I had never cared for the look of that soulful, sensuous, over-lipped woman with the wads of hair that could have done with scissors being taken to them. I hated the paintings of her that Rossetti did because I could just see him slavering over his canvases and gloating over having pinched her from Willyum — and he was supposed to be his best friend.
‘She broke Morris’s heart,’ I said balefully. ‘She really did — and do you know he actually took her back and even then she couldn’t be faithful to him!’
‘You set great store by faithfulness then?’
‘Of course I do! And he actually stayed friends with Rossetti.’
‘You find that remarkable?’
‘Of course I do.’
‘Dear girl,’ he said affectionately and lifted the back of his hand to my cheek. I ducked my head away.
‘I hope you weren’t going to say I look like her!’
‘I wouldn’t dare,’ he said, all smiles.
When I got home Jo confronted me.
‘I can’t believe it,’ she hissed. ‘Peter has told me Josh Winter was once married. He isn’t queer at all. And you must have known. You practically lied to me. You of all people!’
I didn’t know what to say — what could I say? She was right.
For the first time in our lives she was looking at me with positive dislike. It was a horrible moment.
Then, to my relief and surprise, there was the sound of a car drawing up outside.
‘Who the …’ she began.
And then there was the slamming of a car door and the sound of a key in the front lock. My heart began to hammer. Only Robert could have a key. He had come at last. ‘I need to pee,’ I said, and fled.
It took time before I had composed myself enough and felt I looked presentable enough to be able to let myself be seen.

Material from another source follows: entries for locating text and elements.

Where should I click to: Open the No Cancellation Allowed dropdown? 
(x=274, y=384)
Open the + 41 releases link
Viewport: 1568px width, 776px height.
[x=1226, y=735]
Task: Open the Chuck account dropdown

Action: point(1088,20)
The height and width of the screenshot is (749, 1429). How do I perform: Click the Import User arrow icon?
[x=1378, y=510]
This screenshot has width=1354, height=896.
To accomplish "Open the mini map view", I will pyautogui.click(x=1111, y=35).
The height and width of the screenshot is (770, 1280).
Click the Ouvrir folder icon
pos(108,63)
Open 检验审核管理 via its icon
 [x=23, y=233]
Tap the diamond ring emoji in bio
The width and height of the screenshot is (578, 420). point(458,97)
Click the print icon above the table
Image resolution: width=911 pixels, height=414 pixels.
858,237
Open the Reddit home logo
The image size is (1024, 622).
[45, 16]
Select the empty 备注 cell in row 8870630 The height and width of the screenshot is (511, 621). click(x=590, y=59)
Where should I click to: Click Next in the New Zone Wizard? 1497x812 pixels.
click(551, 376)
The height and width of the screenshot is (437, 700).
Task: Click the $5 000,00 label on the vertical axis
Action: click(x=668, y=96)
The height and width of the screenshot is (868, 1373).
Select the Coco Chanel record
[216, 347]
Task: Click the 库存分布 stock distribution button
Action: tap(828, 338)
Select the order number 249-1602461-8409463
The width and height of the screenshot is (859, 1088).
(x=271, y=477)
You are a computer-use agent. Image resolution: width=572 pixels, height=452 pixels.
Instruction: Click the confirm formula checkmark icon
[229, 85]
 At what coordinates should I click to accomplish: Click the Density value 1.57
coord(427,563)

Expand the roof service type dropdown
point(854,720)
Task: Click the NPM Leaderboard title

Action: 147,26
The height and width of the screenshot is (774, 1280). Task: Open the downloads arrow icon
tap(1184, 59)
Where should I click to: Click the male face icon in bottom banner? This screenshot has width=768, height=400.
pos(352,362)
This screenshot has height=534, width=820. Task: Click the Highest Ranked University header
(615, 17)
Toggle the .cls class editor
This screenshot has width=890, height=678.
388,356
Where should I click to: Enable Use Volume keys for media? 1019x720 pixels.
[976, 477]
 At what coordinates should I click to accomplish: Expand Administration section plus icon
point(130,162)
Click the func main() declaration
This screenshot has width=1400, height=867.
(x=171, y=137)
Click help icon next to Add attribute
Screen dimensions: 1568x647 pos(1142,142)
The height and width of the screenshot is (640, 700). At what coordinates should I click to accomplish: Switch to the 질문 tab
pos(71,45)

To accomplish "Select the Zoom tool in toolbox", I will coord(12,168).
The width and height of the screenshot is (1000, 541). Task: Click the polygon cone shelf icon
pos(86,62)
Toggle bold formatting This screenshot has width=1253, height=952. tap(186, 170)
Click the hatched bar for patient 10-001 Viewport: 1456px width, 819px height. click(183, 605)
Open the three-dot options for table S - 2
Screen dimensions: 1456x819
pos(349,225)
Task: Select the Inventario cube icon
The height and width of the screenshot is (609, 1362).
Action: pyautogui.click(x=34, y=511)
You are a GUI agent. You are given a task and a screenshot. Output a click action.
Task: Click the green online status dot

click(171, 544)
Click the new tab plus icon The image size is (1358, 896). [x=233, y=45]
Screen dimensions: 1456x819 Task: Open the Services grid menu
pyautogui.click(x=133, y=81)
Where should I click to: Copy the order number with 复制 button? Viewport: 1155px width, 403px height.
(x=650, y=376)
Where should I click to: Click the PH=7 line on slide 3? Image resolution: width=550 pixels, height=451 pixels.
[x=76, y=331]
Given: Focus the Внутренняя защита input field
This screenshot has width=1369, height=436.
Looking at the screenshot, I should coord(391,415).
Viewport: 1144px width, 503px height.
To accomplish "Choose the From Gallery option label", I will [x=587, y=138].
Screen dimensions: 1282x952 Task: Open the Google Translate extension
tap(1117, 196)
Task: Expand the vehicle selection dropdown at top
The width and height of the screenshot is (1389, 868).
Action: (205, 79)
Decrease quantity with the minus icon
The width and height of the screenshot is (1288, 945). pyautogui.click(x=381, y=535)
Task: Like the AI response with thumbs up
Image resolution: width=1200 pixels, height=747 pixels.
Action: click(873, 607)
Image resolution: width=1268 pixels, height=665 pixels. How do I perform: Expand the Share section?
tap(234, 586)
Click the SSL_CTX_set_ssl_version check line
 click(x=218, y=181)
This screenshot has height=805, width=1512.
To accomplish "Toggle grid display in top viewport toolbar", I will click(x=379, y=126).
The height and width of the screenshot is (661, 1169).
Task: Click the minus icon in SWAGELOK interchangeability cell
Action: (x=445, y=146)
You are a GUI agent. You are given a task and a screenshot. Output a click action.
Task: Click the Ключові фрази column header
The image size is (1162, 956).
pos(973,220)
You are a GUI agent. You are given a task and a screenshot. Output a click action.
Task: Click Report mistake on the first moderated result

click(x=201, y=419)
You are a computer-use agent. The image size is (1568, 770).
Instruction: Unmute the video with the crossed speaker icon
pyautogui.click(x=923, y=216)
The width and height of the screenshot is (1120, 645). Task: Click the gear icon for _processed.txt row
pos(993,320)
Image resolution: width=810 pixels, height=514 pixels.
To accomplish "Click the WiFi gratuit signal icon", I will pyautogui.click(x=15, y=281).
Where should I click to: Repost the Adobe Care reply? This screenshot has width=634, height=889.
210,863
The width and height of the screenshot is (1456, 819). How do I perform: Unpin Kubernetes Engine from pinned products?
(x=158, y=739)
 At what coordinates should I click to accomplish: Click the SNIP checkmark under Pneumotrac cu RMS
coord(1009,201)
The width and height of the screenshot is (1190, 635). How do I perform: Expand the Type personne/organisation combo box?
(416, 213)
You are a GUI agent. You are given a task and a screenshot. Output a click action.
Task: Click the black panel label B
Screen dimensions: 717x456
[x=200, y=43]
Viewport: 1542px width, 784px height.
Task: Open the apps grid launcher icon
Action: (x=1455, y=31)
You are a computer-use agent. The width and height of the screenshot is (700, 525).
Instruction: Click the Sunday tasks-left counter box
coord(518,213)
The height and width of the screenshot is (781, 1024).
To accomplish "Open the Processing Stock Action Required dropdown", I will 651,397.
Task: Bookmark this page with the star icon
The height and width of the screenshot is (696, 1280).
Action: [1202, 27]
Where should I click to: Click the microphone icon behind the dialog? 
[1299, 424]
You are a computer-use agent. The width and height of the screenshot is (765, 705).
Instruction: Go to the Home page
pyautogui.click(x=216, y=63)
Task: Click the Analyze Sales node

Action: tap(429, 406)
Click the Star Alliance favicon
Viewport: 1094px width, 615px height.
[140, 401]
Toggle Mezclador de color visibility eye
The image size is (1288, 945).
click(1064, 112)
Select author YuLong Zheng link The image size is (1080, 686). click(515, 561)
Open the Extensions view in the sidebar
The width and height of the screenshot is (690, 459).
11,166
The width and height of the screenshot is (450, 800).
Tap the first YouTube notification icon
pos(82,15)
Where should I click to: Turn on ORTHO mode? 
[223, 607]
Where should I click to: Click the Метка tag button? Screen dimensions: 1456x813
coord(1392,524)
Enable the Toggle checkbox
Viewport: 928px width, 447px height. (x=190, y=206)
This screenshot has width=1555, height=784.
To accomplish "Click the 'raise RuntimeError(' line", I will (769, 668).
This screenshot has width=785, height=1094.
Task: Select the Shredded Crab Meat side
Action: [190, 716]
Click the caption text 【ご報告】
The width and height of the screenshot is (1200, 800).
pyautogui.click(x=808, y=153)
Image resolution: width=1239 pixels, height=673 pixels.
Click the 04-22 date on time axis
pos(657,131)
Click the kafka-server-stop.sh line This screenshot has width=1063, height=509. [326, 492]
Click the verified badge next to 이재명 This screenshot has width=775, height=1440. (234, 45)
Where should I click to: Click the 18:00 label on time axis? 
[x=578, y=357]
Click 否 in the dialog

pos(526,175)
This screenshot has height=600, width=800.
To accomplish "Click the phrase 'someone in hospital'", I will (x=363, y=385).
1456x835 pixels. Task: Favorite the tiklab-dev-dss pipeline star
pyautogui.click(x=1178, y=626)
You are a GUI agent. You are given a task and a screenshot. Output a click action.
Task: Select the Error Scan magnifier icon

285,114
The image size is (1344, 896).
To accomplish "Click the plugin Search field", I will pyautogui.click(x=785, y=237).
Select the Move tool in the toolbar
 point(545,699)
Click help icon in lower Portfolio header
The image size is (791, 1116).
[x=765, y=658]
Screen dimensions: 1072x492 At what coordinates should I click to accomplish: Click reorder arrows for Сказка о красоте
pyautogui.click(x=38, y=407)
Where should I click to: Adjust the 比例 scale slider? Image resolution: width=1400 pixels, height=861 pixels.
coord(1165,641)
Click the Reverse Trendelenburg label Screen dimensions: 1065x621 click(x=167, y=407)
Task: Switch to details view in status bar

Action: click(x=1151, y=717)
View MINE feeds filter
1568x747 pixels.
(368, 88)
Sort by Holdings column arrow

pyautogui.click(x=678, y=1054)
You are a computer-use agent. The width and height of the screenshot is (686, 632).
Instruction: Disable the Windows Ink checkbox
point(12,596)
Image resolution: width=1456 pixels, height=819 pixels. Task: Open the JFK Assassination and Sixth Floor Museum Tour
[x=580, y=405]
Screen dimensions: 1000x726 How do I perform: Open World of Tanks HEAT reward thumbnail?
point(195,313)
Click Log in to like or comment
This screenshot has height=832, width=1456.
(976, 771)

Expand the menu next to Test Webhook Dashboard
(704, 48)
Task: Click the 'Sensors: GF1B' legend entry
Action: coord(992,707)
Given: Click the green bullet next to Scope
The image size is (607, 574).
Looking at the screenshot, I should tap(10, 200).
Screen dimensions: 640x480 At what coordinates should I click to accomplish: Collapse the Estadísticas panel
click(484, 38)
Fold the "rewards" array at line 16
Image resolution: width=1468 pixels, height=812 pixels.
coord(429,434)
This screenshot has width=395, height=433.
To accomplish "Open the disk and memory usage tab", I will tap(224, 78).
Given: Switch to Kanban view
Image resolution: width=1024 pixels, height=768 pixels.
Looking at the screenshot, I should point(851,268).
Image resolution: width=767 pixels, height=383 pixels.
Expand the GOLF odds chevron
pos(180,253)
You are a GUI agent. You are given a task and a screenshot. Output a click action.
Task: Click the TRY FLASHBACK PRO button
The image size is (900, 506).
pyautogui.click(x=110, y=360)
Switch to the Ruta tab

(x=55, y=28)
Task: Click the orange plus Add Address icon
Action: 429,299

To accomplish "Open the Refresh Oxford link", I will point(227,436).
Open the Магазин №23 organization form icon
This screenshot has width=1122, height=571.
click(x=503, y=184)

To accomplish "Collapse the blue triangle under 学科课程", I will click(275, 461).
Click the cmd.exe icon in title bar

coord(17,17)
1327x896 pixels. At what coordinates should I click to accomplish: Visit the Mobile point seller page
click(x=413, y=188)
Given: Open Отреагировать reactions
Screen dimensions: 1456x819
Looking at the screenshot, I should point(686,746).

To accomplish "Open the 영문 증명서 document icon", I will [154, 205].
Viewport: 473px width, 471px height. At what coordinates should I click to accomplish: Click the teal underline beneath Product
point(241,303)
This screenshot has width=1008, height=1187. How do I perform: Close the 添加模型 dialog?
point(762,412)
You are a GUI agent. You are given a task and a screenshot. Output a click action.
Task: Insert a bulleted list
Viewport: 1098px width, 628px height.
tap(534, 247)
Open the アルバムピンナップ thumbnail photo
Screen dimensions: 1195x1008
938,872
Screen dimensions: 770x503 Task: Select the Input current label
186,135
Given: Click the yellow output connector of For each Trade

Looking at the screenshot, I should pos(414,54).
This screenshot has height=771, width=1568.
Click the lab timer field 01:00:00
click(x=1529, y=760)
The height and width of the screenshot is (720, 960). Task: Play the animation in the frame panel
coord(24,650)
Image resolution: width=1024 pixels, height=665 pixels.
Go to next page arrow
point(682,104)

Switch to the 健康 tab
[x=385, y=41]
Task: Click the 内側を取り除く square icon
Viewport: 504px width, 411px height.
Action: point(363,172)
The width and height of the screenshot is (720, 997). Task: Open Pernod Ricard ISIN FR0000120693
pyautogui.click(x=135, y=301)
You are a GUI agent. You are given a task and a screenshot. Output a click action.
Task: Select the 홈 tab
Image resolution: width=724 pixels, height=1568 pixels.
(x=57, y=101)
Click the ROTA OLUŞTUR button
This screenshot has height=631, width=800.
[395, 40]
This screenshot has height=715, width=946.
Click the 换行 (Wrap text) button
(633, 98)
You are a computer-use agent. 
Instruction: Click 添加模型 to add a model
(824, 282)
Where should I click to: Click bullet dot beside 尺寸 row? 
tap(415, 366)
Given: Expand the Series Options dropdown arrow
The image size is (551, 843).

As Robert rose to greet me I felt the wild swoop of joy — despite the dark business suit and citified neatness of hair and beard, he was unchanged — wholly, blessedly himself. He filled the room.
‘Miss Soames,’ he said. ‘Miss So-ames!’ And looked me over with wicked admiration.
‘Hello,’ I said, and stuck out my hand.
The affected bobbing of cheek-to-cheek salutations is not for me — we are not courting birds. Naked palm touched naked palm — his grip was firm and warm.
‘How do you do?’ he asked with hearty formality. ‘I trust I find you well.’
‘Yes, thank you,’ I managed to say. My heart was plunging and God knows what colour I must have become.
‘I’m sorry … I’ve forgotten … I must fetch … Excuse me,’ I said and bolted from the room.
When I came back again, Josie was bringing the coffee tray through from the kitchen. She was still displeased with me. ‘And you never told me how much like George Robert is!’ My already unsteady heart made a downward plunge.
Dear God — please! Don’t let her start …
But I knew entreaties were useless — not when she was looking so alive and alight, so lovely and so eager. Now we were in for real trouble.